Directive – Write the next part of the forum thread about Gaka's photorealism article, picking up after its final post.

Article –

==*==

View Full Version : Photorealism.....How Bruce (Gaka) Gets His Detail
12-02-2002, 04:57 PM
Gaka....the article is fabulous! I know that many forum members striving to do photorealism will really benefit from this! :D
For those of you who haven't seen the article....be sure to check it out!
12-02-2002, 05:05 PM
Oh My Gosh he makes it sound easy!
Yea I can do that. I don't use my fingers LOL HEE HEE Omg You have to see all that detail to capture it. (getting new glasses) LOL *S* Great article
Thanks once more for all this great information. I followed your demonstration in another thread and went right away to see if I could find the blending sticks. Unfortunately my art store didn't carry them. But... for anyone else that can't find them, I was told that you could use a plastic (mars-type) eraser and cut it with a razor to the shape you want. I haven't tried that yet, but I am working on a new piece and using tissues as you have mentioned. So far-so good.
Thanks again. I really like your stuff and thanks for sharing!
12-02-2002, 06:32 PM
Holy Moses....this is one fantastic demo. Thank you so much Gaka:clap: :clap:
12-02-2002, 07:02 PM
Gee, he makes it sound as though even I could do it. :-) Must give it a try...

==*==

[Click-target data]
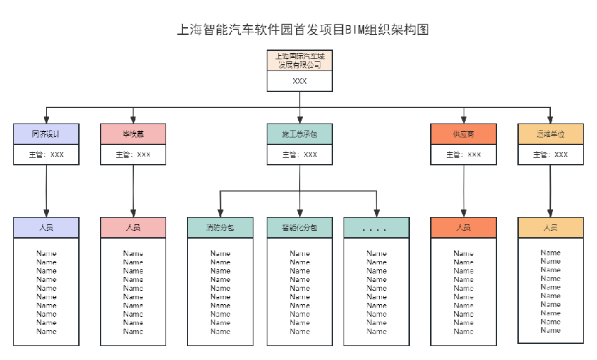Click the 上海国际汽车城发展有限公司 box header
click(x=300, y=61)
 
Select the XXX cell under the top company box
click(x=300, y=82)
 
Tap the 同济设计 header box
click(x=46, y=134)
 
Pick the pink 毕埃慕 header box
click(x=133, y=134)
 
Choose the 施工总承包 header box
click(x=300, y=134)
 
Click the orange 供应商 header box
click(x=464, y=134)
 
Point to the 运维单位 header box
click(x=550, y=134)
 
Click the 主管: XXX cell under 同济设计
click(x=46, y=155)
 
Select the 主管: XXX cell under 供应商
click(x=464, y=155)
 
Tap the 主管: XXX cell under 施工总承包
click(x=300, y=155)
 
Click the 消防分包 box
click(x=220, y=227)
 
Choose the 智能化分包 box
click(x=300, y=227)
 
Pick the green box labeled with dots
click(x=376, y=227)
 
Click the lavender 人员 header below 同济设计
click(x=46, y=227)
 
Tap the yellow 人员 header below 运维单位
click(x=550, y=227)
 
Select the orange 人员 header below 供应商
click(x=464, y=227)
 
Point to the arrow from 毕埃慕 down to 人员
click(x=133, y=190)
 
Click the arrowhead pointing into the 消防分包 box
click(x=220, y=213)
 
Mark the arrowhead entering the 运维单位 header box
click(x=550, y=120)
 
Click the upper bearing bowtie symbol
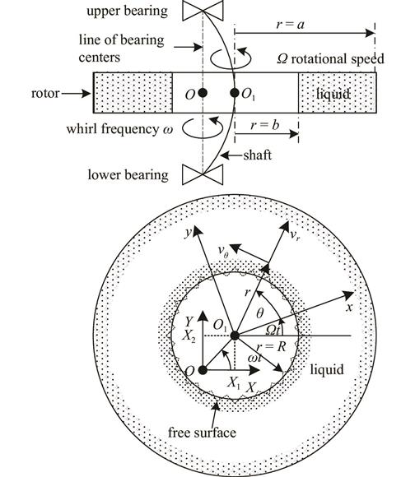point(203,11)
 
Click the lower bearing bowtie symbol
point(203,174)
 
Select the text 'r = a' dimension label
point(290,25)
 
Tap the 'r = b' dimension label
point(264,125)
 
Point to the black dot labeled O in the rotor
point(203,93)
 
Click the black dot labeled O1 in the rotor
point(235,93)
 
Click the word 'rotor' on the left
point(45,93)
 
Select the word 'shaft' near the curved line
point(257,155)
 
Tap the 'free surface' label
point(202,433)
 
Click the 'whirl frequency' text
point(112,128)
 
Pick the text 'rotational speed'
point(338,58)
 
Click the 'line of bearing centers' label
point(121,49)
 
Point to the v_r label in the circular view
point(295,234)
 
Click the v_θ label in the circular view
point(223,252)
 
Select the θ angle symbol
point(259,313)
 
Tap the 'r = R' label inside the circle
point(271,346)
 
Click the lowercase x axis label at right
point(349,307)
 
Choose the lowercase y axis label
point(189,233)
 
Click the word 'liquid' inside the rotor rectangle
point(333,94)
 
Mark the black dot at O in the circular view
point(203,370)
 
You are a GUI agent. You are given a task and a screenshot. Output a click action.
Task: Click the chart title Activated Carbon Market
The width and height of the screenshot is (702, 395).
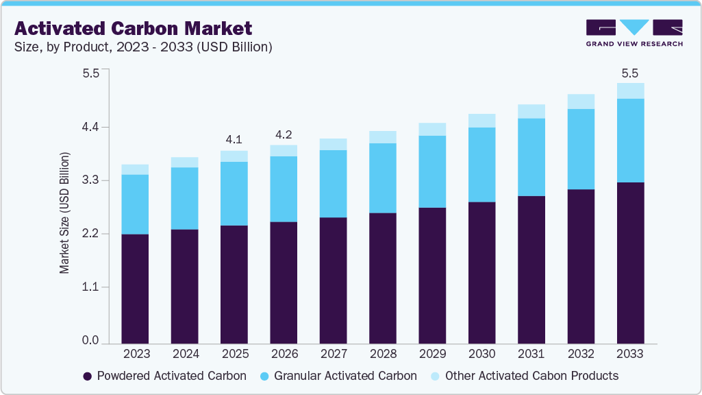point(133,28)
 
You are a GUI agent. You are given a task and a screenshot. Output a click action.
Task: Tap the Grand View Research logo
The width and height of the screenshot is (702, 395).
point(634,32)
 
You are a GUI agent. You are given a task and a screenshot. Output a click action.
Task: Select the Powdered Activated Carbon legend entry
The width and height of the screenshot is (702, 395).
point(164,376)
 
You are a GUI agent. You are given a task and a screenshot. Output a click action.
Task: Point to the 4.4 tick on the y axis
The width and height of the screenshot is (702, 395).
point(91,127)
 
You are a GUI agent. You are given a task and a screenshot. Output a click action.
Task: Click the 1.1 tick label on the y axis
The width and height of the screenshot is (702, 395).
point(91,287)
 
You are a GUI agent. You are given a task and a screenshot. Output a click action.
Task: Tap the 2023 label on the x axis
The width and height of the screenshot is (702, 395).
point(136,354)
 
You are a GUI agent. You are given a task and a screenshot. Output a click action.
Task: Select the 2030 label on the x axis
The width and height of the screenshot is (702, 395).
point(482,354)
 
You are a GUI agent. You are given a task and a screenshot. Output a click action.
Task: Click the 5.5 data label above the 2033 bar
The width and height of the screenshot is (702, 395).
point(630,72)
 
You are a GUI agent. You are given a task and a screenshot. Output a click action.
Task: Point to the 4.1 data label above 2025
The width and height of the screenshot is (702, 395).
point(234,139)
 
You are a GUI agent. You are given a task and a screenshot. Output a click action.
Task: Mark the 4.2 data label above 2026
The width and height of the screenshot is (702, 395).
point(284,134)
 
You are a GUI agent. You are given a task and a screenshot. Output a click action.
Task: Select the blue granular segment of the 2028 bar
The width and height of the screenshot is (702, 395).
point(383,178)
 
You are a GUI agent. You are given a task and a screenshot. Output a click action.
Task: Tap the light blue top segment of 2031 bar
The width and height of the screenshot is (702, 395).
point(531,112)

==*==

Answer to the problem –
Thank you fo your comments. If one person can achieve their dream of painting photorealism Pastels because of the information I share, Then there would not be a happier person.
Re: Color shapers/blending sticks....Color shapers are a synthetic type of rubber and they do not remove the pastels, I have some in my art suppliers and I demonstrated them to Crumbedbrains. He could not get them anywhere so he looked into an alternative and came up with a neoprene/synthetic (white) V belt material which he cut down to a chisel V shape and then put it inot a pastel/charcoal holder and it worked well for him. I have not tried it yet as I have not painted a pastel in the last 2 years, Terrible I know!!! Blending sticks or tortillons are paper rolled up very tightly and they can be sharpened or shaped to suit whatever you are doing, they are fine if you do not have or can not get the color shapers. Be careful not to rub them too hard into the background and damage the tooth of the paper
I have a round white rubber (mars type) that I cut down to clean up the edges or remove and mistakes but it does not blend as it removes the pastel. You could experiment with just about anything...you never know what is going to work for you or what new tool you will find.
12-03-2002, 01:46 AM
Gaka, Crumbie and other Aussies,
I have been doing some research into Colourshapers and have been told that Art Stretchers ( the makers of Art Spectrum products) has become the new Australian distributor.
They say it may take a few months to get them imported but they will be available again in OZ. They have promised to let me know when - will pass on the info if they do. I tried carving my own out of white rubbers, but also found it removes rather than blends.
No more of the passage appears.